Exercise set:
A - Using the passage on Medicaid coverage for children and youth with special health care needs, decide whether each statement agrees with it: (i) Medicaid covers health care services for almost half of all CYSHCN; (ii) MACPAC's analysis drew on enrollment data from 2015–2017; (iii) the brief closes with a discussion of its findings and study limitations. Give yes or no for each, quoting the words of the passage that decide it.
B - Pick up the passage on Medicaid coverage for children and youth with special health care needs after its final sentence and write the section that follows.

Document text:
╭──
Medicaid plays an important role in covering health care services for almost half of all children and youth with special health care needs (CYSHCN). When CYSHCN age out of children’s Medicaid and transition to adult Medicaid, they must navigate many changes to their coverage, benefits, and care, and may experience challenges that can lead to gaps and loss of coverage. There are few reported data on the transition-age CYSHCN population or their transitions to adult Medicaid coverage. To address the data gap, MACPAC used 2017–2019 enrollment data from the Transformed Medicaid Statistical Information System to examine this transition-age population.

In this brief, we present the findings from our analysis of CYSHCN and their transitions to adult Medicaid. The brief begins by providing an overview of the methods used to conduct this analysis. Then, it describes the Medicaid-covered transition-age population and their transitions to adult coverage, which includes those who remain continuously covered and those who disenroll and churn. It also describes state policies related to transitions to adult Medicaid coverage and how transition outcomes may differ between individuals enrolled in states with varying Supplemental Security Income eligibility determination policies and states with and without the optional adult expansion pathway. Finally, the brief includes a discussion of the findings and study limitations.
╰──
Extracted material:
╭──
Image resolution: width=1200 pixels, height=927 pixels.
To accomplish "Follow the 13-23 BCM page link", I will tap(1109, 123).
╰──
╭──
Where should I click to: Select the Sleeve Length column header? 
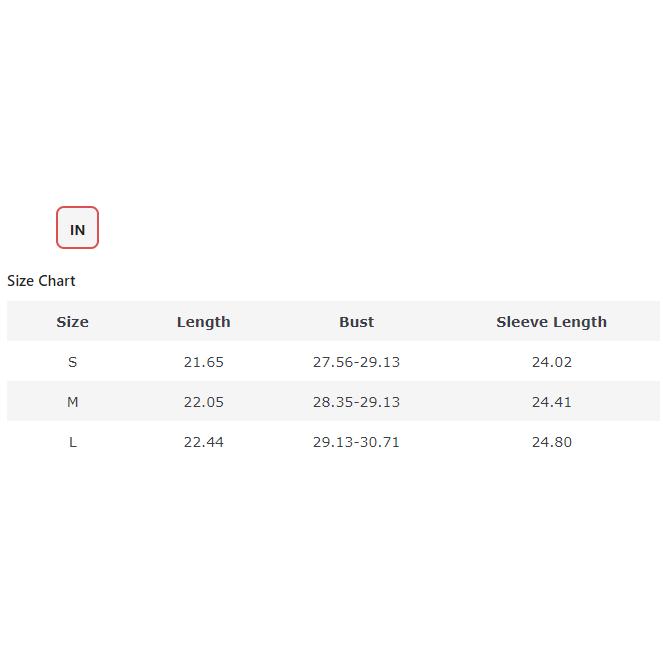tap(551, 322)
╰──
╭──
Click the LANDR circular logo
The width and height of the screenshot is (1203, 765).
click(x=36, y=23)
╰──
Answers below:
A -
(i) Yes: "Medicaid plays an important role in covering health care services for almost half of all children and youth with special health care needs (CYSHCN)."
(ii) No: "MACPAC used 2017–2019 enrollment data from the Transformed Medicaid Statistical Information System"
(iii) Yes: "Finally, the brief includes a discussion of the findings and study limitations."

B -
Our findings indicate that 17.6 percent of transition-age CYSHCN enrolled in disability-related eligibility pathways disenrolled from Medicaid or experienced a gap in Medicaid coverage during the year leading up to aging out of child Medicaid. Of those who disenrolled, 33.9 percent re-enrolled within 12 months (i.e., they churned on and off coverage), and the remainder were still disenrolled after 12 months. We also found that the majority of beneficiaries enrolled in the same eligibility pathway or a modified adjusted gross income eligibility pathway when they transitioned to adult Medicaid. In addition, the percentage of beneficiaries across all pathways who remained enrolled during the transition or churned was greater in states that adopted Medicaid expansion compared to those enrolled in states that did not.